The OPSEU had also pushed for plexiglass barriers at registers which have now been installed. The union remains keen to see cashiers on only every other till to increase the distance between everyone in the stores.
The CUPE Ontario, which represents almost 80,000 Ontario municipal workers, said it wants the provincial government to fund municipalities during the pandemic so city staff can remain on the payroll and continue to provide services to residents.

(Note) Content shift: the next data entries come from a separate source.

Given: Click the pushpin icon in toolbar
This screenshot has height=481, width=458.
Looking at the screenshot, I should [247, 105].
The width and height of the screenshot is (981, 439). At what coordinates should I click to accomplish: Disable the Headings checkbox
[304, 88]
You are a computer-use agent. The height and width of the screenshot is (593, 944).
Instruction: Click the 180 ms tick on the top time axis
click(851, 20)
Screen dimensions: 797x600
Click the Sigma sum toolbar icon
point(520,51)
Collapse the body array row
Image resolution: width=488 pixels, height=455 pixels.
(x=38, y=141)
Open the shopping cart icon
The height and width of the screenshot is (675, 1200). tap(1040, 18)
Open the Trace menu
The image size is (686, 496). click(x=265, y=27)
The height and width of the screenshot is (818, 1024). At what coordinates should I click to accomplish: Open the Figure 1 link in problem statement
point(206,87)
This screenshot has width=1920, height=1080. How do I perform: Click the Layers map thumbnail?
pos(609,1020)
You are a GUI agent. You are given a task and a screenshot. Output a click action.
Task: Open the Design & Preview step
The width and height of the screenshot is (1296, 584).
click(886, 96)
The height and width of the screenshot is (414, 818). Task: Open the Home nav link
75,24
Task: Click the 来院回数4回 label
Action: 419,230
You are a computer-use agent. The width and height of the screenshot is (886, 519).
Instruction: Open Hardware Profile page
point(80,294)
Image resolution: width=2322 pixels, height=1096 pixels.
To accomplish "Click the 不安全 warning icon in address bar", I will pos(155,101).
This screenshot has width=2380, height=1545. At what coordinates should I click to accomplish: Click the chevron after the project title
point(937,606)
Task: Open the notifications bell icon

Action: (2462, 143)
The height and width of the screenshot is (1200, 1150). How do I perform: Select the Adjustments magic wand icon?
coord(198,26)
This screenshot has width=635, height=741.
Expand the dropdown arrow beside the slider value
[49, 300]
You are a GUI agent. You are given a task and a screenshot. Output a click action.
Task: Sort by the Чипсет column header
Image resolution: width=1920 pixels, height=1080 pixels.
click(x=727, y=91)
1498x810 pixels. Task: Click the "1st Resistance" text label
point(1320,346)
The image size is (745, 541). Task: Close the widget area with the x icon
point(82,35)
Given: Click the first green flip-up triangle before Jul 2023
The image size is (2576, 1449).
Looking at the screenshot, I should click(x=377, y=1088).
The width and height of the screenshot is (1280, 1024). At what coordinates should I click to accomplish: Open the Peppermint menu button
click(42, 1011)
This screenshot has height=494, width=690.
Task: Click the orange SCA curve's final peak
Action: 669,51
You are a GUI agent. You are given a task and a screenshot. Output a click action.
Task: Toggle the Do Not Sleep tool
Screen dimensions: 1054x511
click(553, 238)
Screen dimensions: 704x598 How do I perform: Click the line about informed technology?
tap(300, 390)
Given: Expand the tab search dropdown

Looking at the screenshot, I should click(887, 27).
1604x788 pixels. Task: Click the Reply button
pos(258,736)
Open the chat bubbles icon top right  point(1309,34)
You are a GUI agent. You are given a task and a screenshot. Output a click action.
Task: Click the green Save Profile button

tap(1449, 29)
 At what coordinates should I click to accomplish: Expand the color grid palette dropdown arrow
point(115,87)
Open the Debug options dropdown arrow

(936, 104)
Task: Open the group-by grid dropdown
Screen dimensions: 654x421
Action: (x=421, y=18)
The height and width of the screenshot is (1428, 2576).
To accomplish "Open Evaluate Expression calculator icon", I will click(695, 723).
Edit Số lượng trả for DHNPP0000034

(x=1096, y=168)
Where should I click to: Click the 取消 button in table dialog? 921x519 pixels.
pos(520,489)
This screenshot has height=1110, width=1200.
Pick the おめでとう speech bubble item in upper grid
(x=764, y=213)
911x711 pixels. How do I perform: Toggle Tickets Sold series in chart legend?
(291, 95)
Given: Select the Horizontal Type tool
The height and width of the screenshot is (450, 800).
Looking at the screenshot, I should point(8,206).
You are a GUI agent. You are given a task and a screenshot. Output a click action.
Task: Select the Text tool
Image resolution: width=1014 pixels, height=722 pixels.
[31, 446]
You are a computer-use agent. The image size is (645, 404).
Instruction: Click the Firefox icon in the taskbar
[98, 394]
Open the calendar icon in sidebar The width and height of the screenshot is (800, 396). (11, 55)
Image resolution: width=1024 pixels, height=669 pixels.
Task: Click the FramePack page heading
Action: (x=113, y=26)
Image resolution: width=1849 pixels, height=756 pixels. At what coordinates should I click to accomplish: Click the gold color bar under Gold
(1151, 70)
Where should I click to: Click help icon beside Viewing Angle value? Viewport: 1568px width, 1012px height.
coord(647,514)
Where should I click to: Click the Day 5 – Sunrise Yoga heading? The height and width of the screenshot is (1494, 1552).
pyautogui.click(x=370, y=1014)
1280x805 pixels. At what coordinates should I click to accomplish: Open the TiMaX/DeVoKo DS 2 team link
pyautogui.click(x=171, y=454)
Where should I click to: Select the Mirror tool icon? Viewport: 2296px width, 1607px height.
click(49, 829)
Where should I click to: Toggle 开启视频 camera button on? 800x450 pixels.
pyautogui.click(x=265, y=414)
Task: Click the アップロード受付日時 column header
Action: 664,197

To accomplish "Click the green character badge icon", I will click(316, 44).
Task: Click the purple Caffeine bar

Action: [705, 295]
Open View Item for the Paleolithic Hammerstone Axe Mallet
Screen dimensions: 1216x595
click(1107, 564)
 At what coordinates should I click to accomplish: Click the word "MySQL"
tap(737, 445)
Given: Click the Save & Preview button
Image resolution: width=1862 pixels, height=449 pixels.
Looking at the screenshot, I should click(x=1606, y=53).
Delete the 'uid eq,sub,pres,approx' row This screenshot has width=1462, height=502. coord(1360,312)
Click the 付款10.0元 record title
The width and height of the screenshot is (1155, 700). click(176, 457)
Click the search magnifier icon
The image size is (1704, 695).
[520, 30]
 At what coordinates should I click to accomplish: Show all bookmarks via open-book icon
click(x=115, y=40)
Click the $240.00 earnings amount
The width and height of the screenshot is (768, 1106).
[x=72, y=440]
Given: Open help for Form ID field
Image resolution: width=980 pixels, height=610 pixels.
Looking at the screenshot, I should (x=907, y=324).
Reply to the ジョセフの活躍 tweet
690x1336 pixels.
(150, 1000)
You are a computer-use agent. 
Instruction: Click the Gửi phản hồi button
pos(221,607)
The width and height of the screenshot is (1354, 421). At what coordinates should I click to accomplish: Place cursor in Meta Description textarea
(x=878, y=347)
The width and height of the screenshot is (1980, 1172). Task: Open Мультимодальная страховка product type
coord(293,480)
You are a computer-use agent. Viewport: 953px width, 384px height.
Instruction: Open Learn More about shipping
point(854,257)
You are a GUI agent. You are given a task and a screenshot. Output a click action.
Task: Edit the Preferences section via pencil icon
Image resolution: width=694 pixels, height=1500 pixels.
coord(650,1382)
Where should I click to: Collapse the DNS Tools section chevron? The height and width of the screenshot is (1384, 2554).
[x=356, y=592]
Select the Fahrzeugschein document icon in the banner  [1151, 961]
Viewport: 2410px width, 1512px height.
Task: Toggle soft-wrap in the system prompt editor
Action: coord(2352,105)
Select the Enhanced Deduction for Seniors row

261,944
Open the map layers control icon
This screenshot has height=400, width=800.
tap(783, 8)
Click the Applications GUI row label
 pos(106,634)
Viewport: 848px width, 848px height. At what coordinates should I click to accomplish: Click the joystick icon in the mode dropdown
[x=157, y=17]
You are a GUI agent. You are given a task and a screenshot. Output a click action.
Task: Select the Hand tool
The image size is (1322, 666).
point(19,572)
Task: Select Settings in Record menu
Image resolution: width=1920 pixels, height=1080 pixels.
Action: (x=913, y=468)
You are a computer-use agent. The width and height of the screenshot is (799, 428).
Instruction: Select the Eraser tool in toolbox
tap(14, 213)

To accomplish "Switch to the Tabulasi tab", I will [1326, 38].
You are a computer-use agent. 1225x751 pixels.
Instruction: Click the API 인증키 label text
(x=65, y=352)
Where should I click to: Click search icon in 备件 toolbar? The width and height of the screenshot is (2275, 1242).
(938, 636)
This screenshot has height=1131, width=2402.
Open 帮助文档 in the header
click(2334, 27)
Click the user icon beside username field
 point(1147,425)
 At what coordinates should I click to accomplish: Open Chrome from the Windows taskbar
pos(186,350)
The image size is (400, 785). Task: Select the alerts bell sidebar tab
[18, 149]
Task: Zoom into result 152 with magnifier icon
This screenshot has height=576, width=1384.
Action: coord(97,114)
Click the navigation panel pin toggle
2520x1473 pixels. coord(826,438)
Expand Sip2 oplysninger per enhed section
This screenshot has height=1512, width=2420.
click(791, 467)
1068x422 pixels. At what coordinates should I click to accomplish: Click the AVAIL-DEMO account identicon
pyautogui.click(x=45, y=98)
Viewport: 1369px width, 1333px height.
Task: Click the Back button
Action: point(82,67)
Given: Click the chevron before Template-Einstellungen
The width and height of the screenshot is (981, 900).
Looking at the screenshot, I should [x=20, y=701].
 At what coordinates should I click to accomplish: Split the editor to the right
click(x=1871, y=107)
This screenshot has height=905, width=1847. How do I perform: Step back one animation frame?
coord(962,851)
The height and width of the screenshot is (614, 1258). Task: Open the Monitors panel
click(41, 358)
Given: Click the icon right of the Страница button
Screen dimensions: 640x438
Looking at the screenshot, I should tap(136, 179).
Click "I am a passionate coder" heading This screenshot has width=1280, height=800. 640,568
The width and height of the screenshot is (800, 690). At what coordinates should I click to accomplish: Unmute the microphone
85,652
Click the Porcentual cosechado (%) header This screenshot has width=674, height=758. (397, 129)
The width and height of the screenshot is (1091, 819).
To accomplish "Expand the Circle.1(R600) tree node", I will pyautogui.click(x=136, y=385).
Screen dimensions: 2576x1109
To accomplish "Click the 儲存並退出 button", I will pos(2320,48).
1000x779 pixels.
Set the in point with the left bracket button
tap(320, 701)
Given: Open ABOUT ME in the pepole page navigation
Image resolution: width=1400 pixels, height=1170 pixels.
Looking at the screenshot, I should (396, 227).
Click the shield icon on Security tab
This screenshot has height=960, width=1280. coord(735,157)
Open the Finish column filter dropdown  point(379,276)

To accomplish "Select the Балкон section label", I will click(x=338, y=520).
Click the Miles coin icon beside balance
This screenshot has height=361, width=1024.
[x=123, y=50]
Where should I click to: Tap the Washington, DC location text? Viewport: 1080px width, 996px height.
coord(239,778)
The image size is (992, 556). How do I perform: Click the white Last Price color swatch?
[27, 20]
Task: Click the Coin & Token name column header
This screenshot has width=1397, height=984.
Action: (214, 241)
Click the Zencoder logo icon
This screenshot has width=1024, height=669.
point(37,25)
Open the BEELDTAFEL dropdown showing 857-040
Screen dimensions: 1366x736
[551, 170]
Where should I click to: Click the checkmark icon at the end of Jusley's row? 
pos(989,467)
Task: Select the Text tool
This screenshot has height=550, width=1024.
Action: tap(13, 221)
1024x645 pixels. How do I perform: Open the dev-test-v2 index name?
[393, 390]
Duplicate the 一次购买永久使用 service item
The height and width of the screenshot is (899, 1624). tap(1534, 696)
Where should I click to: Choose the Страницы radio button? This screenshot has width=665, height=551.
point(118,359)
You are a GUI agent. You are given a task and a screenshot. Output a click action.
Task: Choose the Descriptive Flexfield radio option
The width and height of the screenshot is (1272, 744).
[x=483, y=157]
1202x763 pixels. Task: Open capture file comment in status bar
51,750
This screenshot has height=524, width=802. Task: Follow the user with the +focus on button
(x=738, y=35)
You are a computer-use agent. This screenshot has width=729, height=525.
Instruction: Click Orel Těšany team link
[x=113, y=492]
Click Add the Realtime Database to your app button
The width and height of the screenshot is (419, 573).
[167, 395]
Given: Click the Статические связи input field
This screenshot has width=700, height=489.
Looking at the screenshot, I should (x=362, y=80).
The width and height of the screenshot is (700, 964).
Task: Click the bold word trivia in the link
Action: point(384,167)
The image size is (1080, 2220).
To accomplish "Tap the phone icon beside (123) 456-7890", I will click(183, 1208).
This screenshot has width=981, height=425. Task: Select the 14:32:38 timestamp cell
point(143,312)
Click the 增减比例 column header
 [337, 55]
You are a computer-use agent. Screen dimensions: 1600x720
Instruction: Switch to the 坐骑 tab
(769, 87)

“Municipal services matter, now more than ever — and many municipal governments are doing the right thing by keeping workers on staff,” said Fred Hahn, president of the CUPE Ontario, in a press release. “As this crisis unfolds, we need that to continue. Communities need the provincial government to send a clear and strong message to all public sector employers that now’s the time communities need public services, not layoffs.”
By law, Ontario municipalities aren’t allowed to run deficits and the union said the pandemic has shown it’s time to re-evaluate that constraint because it puts cities “in a box” during a crisis. “The province just needs to put up the funds and finally examine archaic rules that leave municipalities without the tools they desperately need today,” said Candace Rennick, the CUPE Ontario’s secretary-treasurer, in the release.
Three Saskatchewan unions are calling on municipal, provincial and federal governments to provide extra support to community-based organizations that provide necessary services such as addiction counselling, daycares, group homes, mobile crisis agencies and women’s shelters. The Saskatchewan Government and General Employees Union, the Service Employees International Union — West and the CUPE Saskatchewan, which represent workers at about 80 agencies across the province, said the sector requires extra funding and guidelines and training for the use of personal protective equipment.
“We are calling for government oversight to ensure proper protocols are in place to protect workers and clients,” said Judy Henley, president of the CUPE Saskatchewan, in a news release. “We need to provide resources in the form of protocols and supplies of PPE; a plan for multi-site work to avoid the spread of the virus; and program and staff resources to ensure the safety of the staff and clients as they manage some incredibly difficult challenges that are unique to the [community-based organizations] sector.”